Hamburg. Musikplattform Qobuz ermittelt: In der Schweiz sind Tickets um 40 Prozent teurer als im Schnitt. Wo Karten besonders preiswert sind.
„Kommst du aus Hamburg oder aus Berlin? Kommst du aus Zürich oder kommst du aus Wien? Kommst du aus Bielefeld, aus Dresden, aus Heilbronn? Egal, irgendwie haben wir dein Herz gewonnen“, singen Die Ärzte in „Ein Lied für Dich“, um dann so zu enden: „Danke sehr, danke schön, morgen kauf ich mir ‘nen goldenen Föhn.“ Aber die Gegenleistung stimmte bei der letzten Tour: Für je nach Auftrittsort 66 Euro bis 73 Euro gab es zweieinhalb Stunden elektrische Gitarren und alberne Ansagen.
Konzertkarten sind teuer geworden. Post-Pandemie, Fachkräftemangel, Produktions-, Energie- und Transportkosten, Livemusik als wichtigste Einnahmequelle im Streaming-Zeitalter, da heißt es Hinblättern für den Fan. Und das tut er tatsächlich, zumindest im Superstar-Segment, immer noch gern.
Wo Konzertkarten günstig sind – und wo besonders teuer
Gab es noch einen veritablen Aufschrei, als Neil Young vor 20 Jahren freche 77 bis 92 Euro für ein Solo-Konzert (!) im trutschigen CCH verlangte (und zwei Tage vor der Show die Preise mangels Nachfrage halbierte), so sind derartige Preise mittlerweile Normalität – und das nicht in der ersten Reihe eines Arena-Auftritts, sondern mit Pech sogar in der letzten Reihe im Oberrang, wo das Publikum in der Höhenluft schon Nasenbluten bekommt.
Europaweit siedeln sich die Kartenpreise von Konzerten in Deutschland im Mittelfeld an, wie kürzlich eine Analyse der Musikplattform Qobuz ergeben hat. Dafür wurden die länderspezifischen Mittelwerte der für 2023 angesetzten Europatourneen von Rammstein, Peter Gabriel, Arctic Monkeys, Electric Callboy, Depeche Mode, Macklemore, Avril Lavigne, Ozzy Osbourne (der seine Tour mittlerweile gesundheitsbedingt abgesagt hat), Elton John und Hans Zimmer verglichen.
Regionale Unterschiede gibt es in Deutschland kaum
Zumindest im internationalen Vergleich am günstigsten kommen dabei die Konzertfans in Ungarn weg: Dort bewegen sich die Ticketkosten 39,61 Prozent unter dem europäischen Preisdurchschnitt, gefolgt von Portugal, Slowenien, Spanien und Polen, wo Tickets knapp ein Drittel billiger sind als im europäischen Durchschnitt, im Fall von Rammstein wären das beispielsweise in Polen 27 Euro weniger.

[Datensatzeinträge]
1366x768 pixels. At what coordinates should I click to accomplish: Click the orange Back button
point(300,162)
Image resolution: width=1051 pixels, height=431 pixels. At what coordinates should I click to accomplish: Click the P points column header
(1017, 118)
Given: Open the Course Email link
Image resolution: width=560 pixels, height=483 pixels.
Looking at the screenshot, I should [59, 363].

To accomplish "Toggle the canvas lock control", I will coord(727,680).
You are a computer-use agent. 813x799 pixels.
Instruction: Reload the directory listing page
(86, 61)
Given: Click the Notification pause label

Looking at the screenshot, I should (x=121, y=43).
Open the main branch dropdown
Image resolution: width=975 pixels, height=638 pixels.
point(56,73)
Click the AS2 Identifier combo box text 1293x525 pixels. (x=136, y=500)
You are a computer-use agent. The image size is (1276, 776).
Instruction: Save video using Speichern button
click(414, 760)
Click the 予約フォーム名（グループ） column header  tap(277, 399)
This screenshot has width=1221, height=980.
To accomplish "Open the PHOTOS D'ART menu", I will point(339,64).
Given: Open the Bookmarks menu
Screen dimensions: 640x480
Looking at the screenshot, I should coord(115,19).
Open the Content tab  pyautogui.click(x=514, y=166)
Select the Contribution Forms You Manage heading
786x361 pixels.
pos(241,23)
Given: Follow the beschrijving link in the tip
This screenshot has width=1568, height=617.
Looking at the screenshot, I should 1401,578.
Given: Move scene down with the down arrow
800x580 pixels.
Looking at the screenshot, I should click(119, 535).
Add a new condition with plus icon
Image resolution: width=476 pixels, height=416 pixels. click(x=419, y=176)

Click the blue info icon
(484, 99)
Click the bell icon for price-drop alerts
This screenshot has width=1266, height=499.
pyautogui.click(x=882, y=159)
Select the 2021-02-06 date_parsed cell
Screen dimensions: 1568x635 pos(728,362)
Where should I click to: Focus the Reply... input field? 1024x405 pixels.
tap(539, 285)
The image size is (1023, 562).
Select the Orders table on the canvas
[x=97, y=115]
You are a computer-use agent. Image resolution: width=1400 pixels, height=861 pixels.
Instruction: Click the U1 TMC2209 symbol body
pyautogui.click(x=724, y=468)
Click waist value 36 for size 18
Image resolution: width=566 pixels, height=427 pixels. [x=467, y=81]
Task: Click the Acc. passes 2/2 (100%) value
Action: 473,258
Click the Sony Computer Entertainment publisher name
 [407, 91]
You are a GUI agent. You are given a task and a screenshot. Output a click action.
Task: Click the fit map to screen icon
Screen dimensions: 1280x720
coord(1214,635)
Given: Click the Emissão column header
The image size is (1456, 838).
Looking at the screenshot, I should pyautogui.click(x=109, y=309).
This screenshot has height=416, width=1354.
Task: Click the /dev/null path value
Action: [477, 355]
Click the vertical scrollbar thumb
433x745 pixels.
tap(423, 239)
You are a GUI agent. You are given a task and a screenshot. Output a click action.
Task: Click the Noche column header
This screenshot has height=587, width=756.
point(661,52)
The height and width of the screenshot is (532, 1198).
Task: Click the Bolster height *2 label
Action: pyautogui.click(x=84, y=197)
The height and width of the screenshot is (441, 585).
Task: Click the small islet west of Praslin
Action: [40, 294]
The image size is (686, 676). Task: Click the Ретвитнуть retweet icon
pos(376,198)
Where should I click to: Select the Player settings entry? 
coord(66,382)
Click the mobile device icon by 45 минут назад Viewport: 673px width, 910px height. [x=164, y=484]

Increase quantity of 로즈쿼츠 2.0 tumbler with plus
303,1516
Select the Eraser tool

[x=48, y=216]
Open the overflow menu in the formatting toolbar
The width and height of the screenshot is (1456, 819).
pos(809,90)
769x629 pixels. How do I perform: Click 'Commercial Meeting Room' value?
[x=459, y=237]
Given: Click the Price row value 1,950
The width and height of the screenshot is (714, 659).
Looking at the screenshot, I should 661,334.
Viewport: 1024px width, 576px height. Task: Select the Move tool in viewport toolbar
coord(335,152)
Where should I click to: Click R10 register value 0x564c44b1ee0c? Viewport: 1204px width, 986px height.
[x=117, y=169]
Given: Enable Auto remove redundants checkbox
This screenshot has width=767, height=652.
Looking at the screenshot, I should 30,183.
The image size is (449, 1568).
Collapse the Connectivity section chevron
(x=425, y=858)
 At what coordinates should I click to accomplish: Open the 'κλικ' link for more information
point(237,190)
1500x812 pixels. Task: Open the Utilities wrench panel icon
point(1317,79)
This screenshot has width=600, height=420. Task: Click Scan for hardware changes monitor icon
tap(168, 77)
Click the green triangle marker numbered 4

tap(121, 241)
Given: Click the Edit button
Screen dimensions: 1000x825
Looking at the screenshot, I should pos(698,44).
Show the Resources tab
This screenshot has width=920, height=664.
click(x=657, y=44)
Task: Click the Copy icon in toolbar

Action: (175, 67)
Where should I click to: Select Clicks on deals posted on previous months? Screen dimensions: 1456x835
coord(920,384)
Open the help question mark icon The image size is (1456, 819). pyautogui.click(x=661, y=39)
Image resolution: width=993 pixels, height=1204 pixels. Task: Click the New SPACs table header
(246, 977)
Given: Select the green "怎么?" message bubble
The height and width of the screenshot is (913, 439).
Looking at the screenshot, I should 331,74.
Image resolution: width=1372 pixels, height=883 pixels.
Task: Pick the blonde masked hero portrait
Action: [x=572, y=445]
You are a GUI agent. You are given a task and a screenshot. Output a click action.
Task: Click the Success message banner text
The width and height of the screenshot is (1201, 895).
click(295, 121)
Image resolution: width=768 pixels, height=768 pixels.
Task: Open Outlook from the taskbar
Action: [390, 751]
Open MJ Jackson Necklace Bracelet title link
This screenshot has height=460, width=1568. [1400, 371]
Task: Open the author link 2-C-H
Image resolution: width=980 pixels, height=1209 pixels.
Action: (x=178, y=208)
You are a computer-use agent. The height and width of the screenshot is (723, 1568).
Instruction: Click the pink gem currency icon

Aufgabenstellung:
Beantworte zum Artikel über Konzertkartenpreise jede Frage kurz:
(a) Um wie viel Prozent sind Tickets in der Schweiz laut Qobuz teurer als im Schnitt?
(b) Wie viel kosteten die Karten für die letzte Tour der Ärzte?
(c) In welchem Land sind Konzertkarten im internationalen Vergleich am günstigsten, und wie weit liegen die Preise dort unter dem europäischen Durchschnitt?

Lösung:
(a) Um 40 Prozent.
(b) Je nach Auftrittsort 66 Euro bis 73 Euro.
(c) In Ungarn, 39,61 Prozent unter dem europäischen Preisdurchschnitt.